I would like to have an independent financial health check. I contacted the financial regulator and they sent me a list of Authorised Advisors but I'm finding it difficult to navigate the list as all of the names/firms seem to be associated with different kinds of products for sale.. I want to pay a fee to someone who will give me a warts and all analysis of where I am without selling me something they are making a commission from. Could someone offer a recommendation or some advice? (I'm in Dublin)

Thanks in advance


----------



## ClubMan (14 Dec 2005)

*indi* said:
			
		

> I contacted the financial regulator and they sent me a list of Authorised Advisors but I'm finding it difficult to navigate the list as all of the names/firms seem to be associated with different kinds of products for sale.


_Authorised Advisors _(as opposed to multi-agency intermediaries or tied agents - the other two types of financial intermediary regulated/authorised by _IFSRA_) should not be restricted to any particular products/providers. An _AA _should be able to give you independent, professional advice on a fixed fee paying basis.


----------



## *indi* (14 Dec 2005)

Thanks for that link Clubman, I obviously missed it when I was searching.


----------



## CCOVICH (15 Dec 2005)

I'm glad IFSRA were able to send you the information, it looks like it still proving a herculean task to actually put it on [broken link removed]????

(Surely the word 'shortly' could be deemed misleading in this context  )


----------



## doberden (15 Dec 2005)

Have you contacted the Irish credit bureau to get a credit report on yourself, this is worth doing because that's what the banks will do...


----------



## CCOVICH (15 Dec 2005)

A 'Health Check' is a diiferent kettle of fish from a 'Credit Check'.

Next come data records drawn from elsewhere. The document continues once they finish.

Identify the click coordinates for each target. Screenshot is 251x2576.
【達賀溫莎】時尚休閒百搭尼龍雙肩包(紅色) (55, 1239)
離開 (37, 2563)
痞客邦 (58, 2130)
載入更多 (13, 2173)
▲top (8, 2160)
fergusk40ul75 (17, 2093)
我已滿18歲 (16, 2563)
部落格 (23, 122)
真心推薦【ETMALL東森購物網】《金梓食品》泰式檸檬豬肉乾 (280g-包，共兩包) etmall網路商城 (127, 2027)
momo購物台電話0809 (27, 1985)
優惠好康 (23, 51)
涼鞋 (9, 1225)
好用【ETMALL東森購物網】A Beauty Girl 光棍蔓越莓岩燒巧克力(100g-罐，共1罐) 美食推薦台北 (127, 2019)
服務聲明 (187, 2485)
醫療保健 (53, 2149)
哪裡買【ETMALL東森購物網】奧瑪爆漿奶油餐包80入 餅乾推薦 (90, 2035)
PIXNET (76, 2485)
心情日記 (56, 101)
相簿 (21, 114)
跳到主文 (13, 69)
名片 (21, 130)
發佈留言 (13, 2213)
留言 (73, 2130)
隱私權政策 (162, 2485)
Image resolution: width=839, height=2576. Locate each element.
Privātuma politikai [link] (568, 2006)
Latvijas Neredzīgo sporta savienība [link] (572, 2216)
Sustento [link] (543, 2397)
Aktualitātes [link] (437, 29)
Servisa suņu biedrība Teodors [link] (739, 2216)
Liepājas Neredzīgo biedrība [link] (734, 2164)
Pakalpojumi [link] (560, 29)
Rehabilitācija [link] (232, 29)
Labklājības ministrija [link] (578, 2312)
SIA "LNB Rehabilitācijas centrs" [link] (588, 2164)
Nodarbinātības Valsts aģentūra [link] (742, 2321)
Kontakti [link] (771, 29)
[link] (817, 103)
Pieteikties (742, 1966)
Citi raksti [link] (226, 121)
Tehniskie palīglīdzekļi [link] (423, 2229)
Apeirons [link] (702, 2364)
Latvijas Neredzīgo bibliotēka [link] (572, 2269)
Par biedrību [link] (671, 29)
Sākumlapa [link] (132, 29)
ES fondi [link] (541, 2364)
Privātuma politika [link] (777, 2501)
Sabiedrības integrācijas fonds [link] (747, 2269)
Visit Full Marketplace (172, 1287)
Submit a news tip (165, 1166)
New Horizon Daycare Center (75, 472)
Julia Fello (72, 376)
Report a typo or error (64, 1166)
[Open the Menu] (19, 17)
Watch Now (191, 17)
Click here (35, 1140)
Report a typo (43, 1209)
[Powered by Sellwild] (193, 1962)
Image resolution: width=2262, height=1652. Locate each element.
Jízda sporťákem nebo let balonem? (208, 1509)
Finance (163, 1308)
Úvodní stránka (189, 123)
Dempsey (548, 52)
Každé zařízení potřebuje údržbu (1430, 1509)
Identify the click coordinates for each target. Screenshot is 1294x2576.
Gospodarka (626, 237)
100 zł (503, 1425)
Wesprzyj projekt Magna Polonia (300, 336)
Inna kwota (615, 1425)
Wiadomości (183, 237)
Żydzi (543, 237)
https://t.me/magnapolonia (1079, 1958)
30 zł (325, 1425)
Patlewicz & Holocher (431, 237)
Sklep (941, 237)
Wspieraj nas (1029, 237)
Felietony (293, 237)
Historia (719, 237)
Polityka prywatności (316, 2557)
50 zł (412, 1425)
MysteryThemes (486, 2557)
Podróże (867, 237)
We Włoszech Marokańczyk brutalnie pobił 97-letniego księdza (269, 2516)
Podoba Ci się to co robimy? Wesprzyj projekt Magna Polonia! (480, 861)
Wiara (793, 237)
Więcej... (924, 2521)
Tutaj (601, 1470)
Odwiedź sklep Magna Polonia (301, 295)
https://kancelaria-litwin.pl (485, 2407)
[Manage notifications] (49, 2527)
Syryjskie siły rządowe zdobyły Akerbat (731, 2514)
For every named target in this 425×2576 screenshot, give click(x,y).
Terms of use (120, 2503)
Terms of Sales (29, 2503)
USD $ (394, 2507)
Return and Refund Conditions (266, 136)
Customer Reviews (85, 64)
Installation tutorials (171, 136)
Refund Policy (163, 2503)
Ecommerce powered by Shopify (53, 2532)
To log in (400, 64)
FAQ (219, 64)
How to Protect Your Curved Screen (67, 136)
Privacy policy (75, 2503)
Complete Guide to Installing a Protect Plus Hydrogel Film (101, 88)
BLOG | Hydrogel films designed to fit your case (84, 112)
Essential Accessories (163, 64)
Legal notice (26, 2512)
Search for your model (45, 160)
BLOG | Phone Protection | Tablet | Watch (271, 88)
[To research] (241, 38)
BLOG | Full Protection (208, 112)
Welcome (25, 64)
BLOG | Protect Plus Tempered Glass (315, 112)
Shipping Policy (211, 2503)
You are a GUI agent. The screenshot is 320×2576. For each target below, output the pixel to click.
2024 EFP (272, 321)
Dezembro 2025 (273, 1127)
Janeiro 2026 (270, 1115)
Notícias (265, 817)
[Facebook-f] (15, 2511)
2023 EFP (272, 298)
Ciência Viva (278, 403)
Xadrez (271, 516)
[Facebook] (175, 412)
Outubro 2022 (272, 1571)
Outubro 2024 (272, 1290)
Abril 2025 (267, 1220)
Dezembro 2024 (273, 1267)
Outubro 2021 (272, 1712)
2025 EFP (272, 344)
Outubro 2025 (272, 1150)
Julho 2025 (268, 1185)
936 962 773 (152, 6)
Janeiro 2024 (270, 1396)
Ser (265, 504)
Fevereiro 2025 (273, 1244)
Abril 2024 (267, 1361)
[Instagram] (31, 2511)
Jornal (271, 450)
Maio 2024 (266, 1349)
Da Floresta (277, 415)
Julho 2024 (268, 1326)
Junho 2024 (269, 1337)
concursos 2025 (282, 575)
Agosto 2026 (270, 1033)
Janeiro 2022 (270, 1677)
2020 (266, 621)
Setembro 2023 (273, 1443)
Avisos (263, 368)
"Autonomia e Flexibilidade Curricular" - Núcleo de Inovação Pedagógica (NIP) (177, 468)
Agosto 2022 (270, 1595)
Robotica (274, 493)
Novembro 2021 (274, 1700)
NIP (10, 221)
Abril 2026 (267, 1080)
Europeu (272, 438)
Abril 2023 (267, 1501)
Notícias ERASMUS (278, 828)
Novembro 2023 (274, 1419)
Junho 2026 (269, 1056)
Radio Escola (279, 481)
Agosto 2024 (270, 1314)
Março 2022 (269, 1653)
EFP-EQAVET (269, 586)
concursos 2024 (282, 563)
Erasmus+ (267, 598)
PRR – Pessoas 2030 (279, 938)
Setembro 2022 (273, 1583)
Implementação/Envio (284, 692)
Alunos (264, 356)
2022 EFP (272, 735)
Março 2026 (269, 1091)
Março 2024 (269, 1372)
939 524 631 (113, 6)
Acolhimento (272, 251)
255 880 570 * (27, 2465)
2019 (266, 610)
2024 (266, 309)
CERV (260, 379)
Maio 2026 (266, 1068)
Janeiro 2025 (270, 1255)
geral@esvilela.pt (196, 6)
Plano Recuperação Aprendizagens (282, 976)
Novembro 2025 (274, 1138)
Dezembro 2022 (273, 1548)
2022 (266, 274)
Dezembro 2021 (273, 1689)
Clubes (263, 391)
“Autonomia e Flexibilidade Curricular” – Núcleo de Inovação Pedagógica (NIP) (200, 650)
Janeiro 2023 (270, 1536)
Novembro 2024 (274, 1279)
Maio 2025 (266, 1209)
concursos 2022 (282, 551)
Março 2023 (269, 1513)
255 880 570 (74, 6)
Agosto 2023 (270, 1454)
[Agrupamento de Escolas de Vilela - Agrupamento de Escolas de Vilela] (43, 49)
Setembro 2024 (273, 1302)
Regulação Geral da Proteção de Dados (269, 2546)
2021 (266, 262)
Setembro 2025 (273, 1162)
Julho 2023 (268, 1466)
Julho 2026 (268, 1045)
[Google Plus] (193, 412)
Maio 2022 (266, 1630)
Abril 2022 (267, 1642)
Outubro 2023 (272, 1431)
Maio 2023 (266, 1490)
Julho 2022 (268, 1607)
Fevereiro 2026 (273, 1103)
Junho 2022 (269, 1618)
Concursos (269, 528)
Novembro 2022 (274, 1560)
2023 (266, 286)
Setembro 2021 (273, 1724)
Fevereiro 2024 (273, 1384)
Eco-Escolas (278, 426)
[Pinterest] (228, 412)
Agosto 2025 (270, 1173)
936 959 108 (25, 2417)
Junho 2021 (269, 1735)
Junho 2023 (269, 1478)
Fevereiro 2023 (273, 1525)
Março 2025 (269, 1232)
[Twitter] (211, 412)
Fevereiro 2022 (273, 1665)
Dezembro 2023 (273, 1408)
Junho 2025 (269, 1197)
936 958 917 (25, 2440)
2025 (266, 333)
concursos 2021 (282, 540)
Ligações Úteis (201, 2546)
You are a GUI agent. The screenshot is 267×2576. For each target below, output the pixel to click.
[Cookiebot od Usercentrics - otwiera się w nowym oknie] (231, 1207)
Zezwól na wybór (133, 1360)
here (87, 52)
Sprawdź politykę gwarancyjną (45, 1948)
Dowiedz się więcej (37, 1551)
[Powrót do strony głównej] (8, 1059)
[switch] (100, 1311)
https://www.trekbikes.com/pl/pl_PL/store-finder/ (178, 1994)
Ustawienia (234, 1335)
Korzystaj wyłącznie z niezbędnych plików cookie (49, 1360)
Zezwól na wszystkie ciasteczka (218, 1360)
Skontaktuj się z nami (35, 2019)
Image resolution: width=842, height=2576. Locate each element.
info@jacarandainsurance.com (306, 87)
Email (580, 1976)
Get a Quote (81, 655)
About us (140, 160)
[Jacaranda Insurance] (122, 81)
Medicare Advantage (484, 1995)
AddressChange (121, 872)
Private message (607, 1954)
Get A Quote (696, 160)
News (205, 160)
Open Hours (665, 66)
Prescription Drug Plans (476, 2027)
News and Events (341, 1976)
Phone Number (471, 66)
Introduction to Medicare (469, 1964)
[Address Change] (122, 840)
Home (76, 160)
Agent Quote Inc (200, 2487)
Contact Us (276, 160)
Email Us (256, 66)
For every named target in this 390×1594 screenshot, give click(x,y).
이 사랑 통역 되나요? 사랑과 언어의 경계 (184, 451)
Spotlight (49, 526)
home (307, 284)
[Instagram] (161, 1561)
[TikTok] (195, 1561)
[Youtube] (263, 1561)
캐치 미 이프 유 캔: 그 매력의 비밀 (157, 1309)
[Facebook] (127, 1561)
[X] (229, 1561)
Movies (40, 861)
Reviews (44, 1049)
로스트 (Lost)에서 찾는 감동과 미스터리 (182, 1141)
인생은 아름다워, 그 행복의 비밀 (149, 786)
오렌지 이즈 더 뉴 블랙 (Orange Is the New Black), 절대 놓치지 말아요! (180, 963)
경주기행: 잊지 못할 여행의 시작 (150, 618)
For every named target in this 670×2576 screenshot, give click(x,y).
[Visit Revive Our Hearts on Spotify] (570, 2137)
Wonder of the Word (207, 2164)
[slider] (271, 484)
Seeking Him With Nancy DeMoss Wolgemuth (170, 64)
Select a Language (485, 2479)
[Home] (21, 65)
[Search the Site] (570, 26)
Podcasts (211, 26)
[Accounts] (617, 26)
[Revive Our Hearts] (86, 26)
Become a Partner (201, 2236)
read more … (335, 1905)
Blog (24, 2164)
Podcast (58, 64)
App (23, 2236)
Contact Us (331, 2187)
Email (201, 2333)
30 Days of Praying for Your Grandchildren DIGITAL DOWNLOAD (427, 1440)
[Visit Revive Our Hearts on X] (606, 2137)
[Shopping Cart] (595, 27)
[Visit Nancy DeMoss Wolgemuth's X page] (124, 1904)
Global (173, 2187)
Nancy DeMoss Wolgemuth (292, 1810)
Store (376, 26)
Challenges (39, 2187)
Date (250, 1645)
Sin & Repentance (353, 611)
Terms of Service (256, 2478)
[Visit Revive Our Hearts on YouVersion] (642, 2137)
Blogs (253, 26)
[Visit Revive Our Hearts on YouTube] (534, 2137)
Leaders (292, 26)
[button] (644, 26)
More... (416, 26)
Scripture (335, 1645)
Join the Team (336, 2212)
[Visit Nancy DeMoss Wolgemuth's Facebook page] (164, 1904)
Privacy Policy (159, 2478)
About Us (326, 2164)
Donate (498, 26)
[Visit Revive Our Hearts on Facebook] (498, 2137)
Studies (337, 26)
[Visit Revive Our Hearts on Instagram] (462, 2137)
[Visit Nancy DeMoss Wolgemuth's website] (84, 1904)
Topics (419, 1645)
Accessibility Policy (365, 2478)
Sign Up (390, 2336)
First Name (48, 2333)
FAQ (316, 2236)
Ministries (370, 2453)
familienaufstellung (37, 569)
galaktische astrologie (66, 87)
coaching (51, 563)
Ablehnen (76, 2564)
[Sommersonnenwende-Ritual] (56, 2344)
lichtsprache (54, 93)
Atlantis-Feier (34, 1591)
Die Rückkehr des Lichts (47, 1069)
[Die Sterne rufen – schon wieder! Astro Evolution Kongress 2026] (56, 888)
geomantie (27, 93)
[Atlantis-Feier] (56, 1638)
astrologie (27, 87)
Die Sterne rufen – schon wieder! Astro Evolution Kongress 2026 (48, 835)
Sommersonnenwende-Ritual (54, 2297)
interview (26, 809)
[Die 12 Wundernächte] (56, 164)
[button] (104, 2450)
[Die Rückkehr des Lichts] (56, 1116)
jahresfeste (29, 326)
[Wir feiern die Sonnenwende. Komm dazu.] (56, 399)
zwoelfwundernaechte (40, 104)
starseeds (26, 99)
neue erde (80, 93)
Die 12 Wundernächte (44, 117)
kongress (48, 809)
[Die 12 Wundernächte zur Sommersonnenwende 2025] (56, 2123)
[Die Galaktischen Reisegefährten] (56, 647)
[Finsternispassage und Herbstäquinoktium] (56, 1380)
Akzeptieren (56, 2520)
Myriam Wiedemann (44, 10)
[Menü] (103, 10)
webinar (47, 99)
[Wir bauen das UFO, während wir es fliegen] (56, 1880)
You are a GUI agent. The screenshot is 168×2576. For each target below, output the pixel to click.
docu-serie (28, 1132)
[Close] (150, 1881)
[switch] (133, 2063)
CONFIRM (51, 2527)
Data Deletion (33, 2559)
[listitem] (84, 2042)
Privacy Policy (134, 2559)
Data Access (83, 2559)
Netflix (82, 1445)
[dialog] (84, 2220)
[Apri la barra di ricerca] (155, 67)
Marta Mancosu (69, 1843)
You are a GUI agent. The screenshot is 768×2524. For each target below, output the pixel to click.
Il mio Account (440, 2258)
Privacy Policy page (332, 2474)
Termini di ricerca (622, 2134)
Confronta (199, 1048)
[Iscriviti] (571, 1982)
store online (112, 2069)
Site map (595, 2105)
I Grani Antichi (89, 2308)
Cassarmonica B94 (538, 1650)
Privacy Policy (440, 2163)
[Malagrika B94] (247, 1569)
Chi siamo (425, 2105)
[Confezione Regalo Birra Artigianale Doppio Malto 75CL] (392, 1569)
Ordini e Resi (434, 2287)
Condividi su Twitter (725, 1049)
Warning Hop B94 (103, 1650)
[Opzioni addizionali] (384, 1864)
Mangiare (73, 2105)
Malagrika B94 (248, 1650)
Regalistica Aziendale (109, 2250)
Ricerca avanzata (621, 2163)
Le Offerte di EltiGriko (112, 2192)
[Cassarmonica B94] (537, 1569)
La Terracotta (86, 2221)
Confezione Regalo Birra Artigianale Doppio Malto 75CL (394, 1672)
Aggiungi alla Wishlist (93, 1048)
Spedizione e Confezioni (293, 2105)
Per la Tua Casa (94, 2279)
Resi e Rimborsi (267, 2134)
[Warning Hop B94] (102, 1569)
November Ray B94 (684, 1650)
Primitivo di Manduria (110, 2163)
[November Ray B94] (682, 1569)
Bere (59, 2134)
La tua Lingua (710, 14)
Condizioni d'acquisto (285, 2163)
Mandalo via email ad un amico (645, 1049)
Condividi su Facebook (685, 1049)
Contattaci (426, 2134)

A health check evaluates how well you are doing re. savings/investments/pensions etc. for your age, risk profiles, dependents etc., and suggests areas where you could improve etc.


----------



## Ben (15 Dec 2005)

Can anyone recommend an Authorised Advisor in the Limerick / Clare Area?


----------



## Marianne (17 Dec 2005)

I can recommend Michael Kiernan of www.myadviser.ie as a fee-based Authorised Advisor for an overall financial health-check. Although he's based in Dublin, he operates mostly over the internet so location isn't really an issue.  He is an Authorised Advisor and my experience of dealing with him is that he is genuinely independent, i.e. discusses Quinn Life and Ark Life products as well as the commission-paying ones like Irish Life, Hibernian etc.  

I have no connection with Michael or his firm.


----------